A peine sortie de l’adolescence, Laurence Rossignol se lance dans le syndicalisme étudiant avec l’Union nationale des étudiants de France (Unef), et dans le combat politique, avec la Ligue Communiste Révolutionnaire (LCR). Puis en 1981, elle rejoint le Parti Socialiste. Elle y est alors régulièrement investie secrétaire nationale, notamment aux droits des femmes, et participe à la fondation de SOS Racisme en 1984. Aujourd’hui secrétaire nationale chargée de l'environnement, et vice-présidente du Conseil régional de Picardie, elle nous expose les positions environnementalistes du PS en vue des élections régionales.
developpementdurable.com : Comment êtes-vous devenue secrétaire nationale du PS chargée de l’environnement ?

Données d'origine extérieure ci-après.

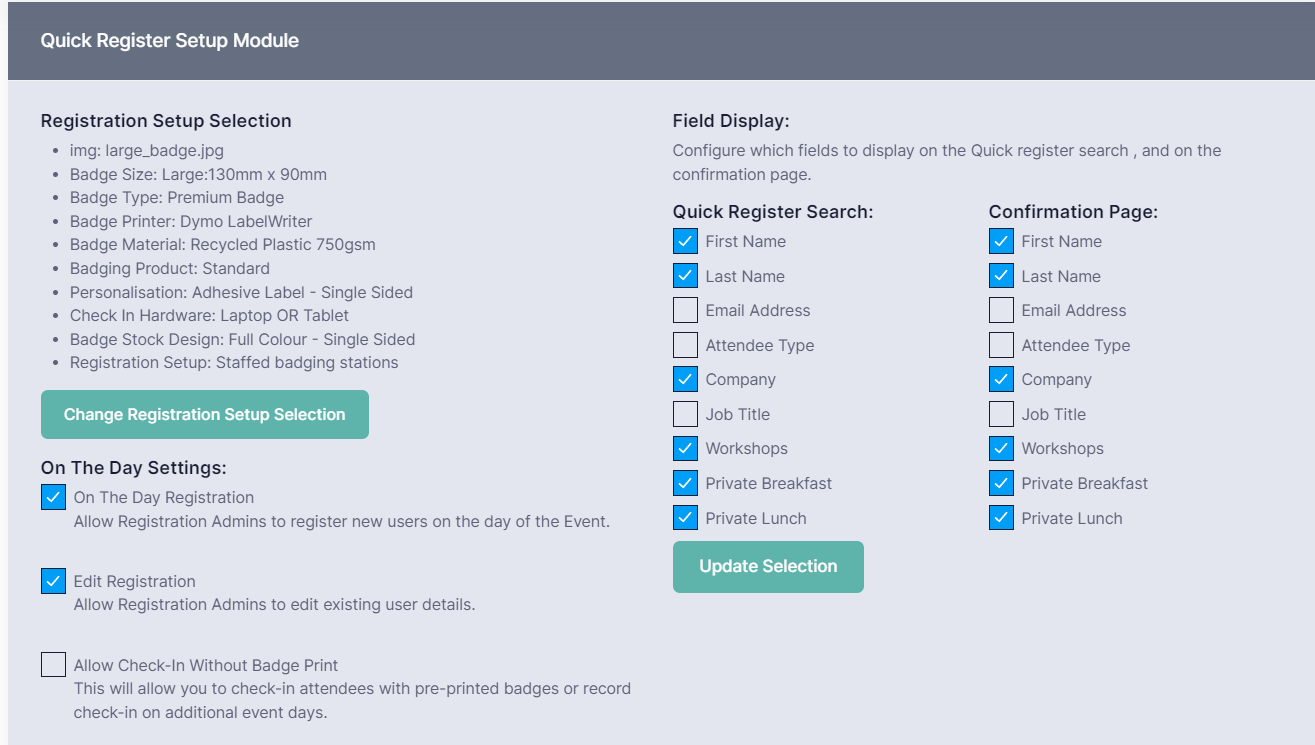Uncheck Last Name under Quick Register Search
This screenshot has height=745, width=1315.
click(x=685, y=276)
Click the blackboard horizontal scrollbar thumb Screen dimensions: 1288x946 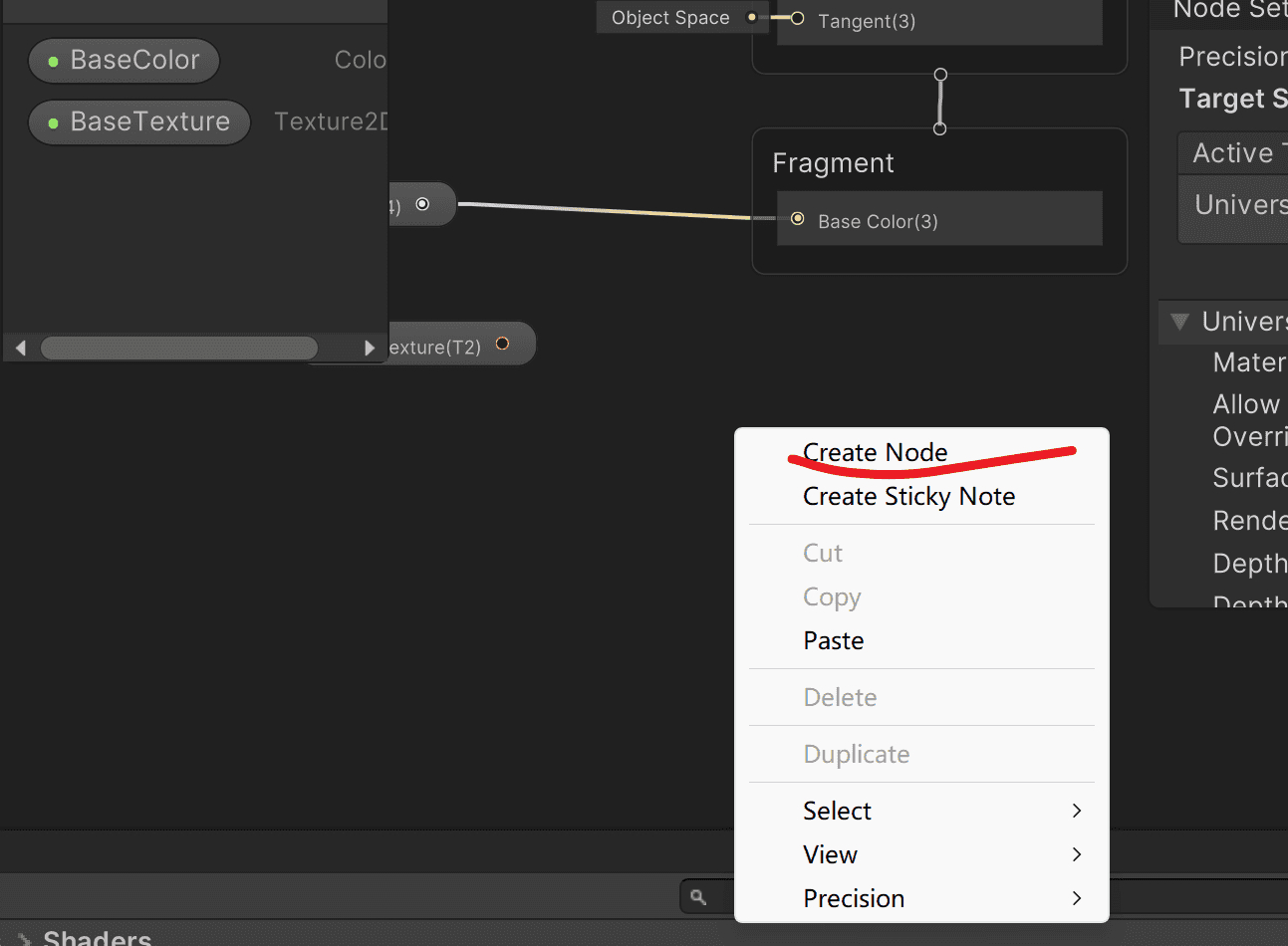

Laurence Rossignol : J’étais secrétaire nationale chargée des droits des femmes avant le congrès de Reims. Et quand Martine Aubry est devenue Première secrétaire, nous avons discuté ensemble des responsabilités qu’elle voulait me confier. Personnellement, j’avais envie de changer de secteur, tout en restant dans une fonction transversale. Une fonction qui mêlait à la fois les questions économiques, sociales, et sociétales. L’environnement est, d’une part, un espace de pensée et de connaissances très vaste et un véritable levier de transformation de la société, d’autre part. La difficulté de la fonction est la dépendance et la juste distance avec les experts et les scientifiques.
dd.com : Votre engagement féministe est connu. Vous avez notamment été secrétaire nationale du PS chargée des droits des femmes et de la parité. Ce combat est-il pour vous supplanté par la cause écologiste ?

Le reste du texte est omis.